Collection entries
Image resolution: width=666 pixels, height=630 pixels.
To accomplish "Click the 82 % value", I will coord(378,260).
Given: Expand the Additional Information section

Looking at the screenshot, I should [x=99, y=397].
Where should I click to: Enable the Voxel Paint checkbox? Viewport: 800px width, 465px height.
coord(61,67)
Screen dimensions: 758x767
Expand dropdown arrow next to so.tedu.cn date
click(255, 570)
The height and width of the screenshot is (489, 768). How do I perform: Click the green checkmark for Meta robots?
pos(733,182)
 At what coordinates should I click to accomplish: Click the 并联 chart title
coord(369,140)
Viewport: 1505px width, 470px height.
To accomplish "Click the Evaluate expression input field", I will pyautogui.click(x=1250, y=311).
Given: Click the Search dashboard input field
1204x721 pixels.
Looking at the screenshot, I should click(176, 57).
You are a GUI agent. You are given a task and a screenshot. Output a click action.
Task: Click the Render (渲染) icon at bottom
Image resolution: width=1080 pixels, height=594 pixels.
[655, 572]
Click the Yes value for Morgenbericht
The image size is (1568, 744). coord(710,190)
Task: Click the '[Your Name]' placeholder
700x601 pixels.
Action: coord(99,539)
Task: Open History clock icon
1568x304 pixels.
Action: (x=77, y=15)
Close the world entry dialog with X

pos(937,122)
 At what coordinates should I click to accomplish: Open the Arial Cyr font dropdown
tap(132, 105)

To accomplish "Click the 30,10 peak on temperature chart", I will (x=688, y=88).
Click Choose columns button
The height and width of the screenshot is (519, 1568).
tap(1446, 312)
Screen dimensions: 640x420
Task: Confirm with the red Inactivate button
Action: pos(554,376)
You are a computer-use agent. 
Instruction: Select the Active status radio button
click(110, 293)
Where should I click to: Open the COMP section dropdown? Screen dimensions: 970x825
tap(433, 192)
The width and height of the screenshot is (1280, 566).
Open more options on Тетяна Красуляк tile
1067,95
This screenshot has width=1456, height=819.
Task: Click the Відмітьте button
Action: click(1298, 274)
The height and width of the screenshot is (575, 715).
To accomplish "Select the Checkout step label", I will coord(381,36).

### PROBLEM STATEMENT
Every record above must be duplicated exactly.

### OUTPUT OF THE EXERCISE
Image resolution: width=666 pixels, height=630 pixels.
To accomplish "Click the 82 % value", I will coord(378,260).
Given: Expand the Additional Information section

Looking at the screenshot, I should [x=99, y=397].
Where should I click to: Enable the Voxel Paint checkbox? Viewport: 800px width, 465px height.
coord(61,67)
Screen dimensions: 758x767
Expand dropdown arrow next to so.tedu.cn date
click(255, 570)
The height and width of the screenshot is (489, 768). How do I perform: Click the green checkmark for Meta robots?
pos(733,182)
 At what coordinates should I click to accomplish: Click the 并联 chart title
coord(369,140)
Viewport: 1505px width, 470px height.
To accomplish "Click the Evaluate expression input field", I will pyautogui.click(x=1250, y=311).
Given: Click the Search dashboard input field
1204x721 pixels.
Looking at the screenshot, I should click(176, 57).
You are a GUI agent. You are given a task and a screenshot. Output a click action.
Task: Click the Render (渲染) icon at bottom
Image resolution: width=1080 pixels, height=594 pixels.
[655, 572]
Click the Yes value for Morgenbericht
The image size is (1568, 744). coord(710,190)
Task: Click the '[Your Name]' placeholder
700x601 pixels.
Action: coord(99,539)
Task: Open History clock icon
1568x304 pixels.
Action: (x=77, y=15)
Close the world entry dialog with X

pos(937,122)
 At what coordinates should I click to accomplish: Open the Arial Cyr font dropdown
tap(132, 105)

To accomplish "Click the 30,10 peak on temperature chart", I will (x=688, y=88).
Click Choose columns button
The height and width of the screenshot is (519, 1568).
tap(1446, 312)
Screen dimensions: 640x420
Task: Confirm with the red Inactivate button
Action: pos(554,376)
You are a computer-use agent. 
Instruction: Select the Active status radio button
click(110, 293)
Where should I click to: Open the COMP section dropdown? Screen dimensions: 970x825
tap(433, 192)
The width and height of the screenshot is (1280, 566).
Open more options on Тетяна Красуляк tile
1067,95
This screenshot has width=1456, height=819.
Task: Click the Відмітьте button
Action: click(1298, 274)
The height and width of the screenshot is (575, 715).
To accomplish "Select the Checkout step label", I will coord(381,36).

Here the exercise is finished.